There is an approach to decisions about conversatio that is relevant every year and every season. It draws upon St. Benedict’s ever-fresh urge to listen with the ears of the heart. I have found that Psalm 1 supplies excellent and challenging guidance here.
who follows not the counsel of the wicked,
Nor stands in the path with sinners,
nor abides in the company of scorners,
But whose delight is the law of the Lord,
and who ponders his law day and night.
He is like a tree that is planted
beside the flowing waters,
That yields its fruit in due season,
and whose leaves shall never fade;
and all that he does shall prosper.
Not so are the wicked, not so!
For they, like winnowed chaff,
shall be driven away by the wind.
When the wicked are judged they shall not rise,
nor shall sinners in the council of the just;
For the Lord knows the way of the just,
but the way of the wicked will perish.
The psalmist challenges us not merely to listen but to
listen with discernment—another staple quality in the monastic tradition. Not all the voices that bounce around in our
environment or in our hearts are life-giving.

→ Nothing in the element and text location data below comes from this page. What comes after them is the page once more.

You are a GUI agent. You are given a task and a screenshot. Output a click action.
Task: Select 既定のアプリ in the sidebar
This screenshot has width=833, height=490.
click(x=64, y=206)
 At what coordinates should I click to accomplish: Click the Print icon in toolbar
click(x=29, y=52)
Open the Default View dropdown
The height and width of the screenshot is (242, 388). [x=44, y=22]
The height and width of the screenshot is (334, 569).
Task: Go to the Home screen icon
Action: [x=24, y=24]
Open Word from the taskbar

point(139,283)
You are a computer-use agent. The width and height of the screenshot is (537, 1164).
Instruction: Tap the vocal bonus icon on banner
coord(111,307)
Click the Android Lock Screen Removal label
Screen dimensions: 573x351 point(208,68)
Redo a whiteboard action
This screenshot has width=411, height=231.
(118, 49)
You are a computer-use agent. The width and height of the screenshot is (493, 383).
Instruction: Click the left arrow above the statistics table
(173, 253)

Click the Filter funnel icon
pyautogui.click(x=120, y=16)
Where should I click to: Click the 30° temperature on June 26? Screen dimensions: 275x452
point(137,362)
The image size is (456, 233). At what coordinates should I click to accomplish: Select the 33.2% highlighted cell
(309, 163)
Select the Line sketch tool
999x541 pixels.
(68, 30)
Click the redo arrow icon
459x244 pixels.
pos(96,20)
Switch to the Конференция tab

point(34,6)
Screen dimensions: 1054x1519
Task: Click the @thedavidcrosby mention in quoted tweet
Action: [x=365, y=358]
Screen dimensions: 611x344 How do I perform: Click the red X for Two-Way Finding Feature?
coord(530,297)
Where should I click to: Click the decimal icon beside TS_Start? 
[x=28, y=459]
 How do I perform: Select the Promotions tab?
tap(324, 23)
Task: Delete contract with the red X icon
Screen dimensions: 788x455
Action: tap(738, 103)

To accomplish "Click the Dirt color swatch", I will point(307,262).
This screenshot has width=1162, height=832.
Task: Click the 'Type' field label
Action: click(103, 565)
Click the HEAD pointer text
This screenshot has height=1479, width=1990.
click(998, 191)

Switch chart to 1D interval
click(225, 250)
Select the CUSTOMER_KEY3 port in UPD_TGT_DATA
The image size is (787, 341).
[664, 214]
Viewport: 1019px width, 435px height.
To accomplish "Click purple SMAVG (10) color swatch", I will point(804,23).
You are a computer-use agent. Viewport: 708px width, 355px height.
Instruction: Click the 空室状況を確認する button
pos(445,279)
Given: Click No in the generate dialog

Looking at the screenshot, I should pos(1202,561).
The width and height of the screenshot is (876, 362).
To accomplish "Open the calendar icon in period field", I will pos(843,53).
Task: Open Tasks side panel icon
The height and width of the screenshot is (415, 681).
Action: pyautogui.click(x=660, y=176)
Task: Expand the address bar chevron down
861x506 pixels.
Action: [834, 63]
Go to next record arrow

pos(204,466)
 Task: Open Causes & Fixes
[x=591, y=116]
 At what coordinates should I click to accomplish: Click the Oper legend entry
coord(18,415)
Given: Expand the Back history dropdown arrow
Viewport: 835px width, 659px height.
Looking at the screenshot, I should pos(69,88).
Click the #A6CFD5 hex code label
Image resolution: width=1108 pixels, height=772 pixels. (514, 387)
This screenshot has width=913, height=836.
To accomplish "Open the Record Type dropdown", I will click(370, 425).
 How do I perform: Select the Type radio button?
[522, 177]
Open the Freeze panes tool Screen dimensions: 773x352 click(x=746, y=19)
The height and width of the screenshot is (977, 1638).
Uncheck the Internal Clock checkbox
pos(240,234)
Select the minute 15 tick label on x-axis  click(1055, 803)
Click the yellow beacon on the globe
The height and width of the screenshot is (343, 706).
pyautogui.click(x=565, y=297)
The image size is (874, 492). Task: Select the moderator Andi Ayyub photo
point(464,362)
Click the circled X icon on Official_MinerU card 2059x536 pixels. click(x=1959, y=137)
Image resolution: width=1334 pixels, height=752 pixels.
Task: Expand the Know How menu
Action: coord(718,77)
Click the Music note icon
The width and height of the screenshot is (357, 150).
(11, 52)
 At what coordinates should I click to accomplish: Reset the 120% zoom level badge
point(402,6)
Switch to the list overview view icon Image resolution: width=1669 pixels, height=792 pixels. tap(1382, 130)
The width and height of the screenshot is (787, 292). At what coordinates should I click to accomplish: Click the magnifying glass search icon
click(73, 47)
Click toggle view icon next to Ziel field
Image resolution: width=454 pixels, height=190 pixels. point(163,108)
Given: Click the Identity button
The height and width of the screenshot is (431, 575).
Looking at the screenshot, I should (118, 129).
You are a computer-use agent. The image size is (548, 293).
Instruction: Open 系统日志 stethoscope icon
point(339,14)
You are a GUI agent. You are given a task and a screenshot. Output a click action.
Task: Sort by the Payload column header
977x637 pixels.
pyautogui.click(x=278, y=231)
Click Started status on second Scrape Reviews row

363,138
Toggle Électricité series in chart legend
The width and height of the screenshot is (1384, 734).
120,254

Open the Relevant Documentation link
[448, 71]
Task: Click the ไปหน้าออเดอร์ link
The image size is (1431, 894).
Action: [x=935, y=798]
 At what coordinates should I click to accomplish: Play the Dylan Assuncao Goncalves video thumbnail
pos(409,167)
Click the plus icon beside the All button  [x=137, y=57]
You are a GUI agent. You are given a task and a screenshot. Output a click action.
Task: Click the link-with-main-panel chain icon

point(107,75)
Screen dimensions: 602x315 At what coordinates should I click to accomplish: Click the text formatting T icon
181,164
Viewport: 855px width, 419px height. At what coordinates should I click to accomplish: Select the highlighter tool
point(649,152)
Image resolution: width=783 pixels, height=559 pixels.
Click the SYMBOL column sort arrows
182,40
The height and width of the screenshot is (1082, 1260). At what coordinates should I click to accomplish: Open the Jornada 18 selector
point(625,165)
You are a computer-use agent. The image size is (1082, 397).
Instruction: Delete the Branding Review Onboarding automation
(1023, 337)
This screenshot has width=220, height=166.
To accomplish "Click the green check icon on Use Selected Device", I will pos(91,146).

Some would qualify as the wicked, the sinner, the scorners whom St. Benedict, with the psalmist, would call destructive. They might
come from our past—the voices of family or teachers or coaches who harped so
constantly on our failures that we gave up trying; the voices of video or
printed fiction that convince readers that violence is the only way to confront
evil (Jesus might beg to disagree); the endless ads that try to persuade us
that we are entitled to remain young, beautiful (whether we ever were or not),
and successful at any price; the self-help books that teach us how to compete successfully
at our chosen work or leisure activities by stepping on the competition on our
way up the ladder. These voices conjure
up for me a picture of barkers in a bad carnival, hawking dubious pleasures if
only we would just step inside into their tent.
Obey them, the psalmist says, and
stability flies out the window. Instead
of being rooted and growing beside the living waters traditionally interpreted as the
Scriptures themselves but equally applicable to St. Benedict’s
scripture-studded Rule, the indiscriminate listener risks drying up into mere
chaff. Chaff is the dry husks that are
separated from the grains of good wheat in the threshing process. Chaff serves no useful purpose, feeds no one,
and blows away in the wind, leaving nothing but dusty scraps on the
ground. This is probably not the goal we
are hoping to accomplish as we confront the new year.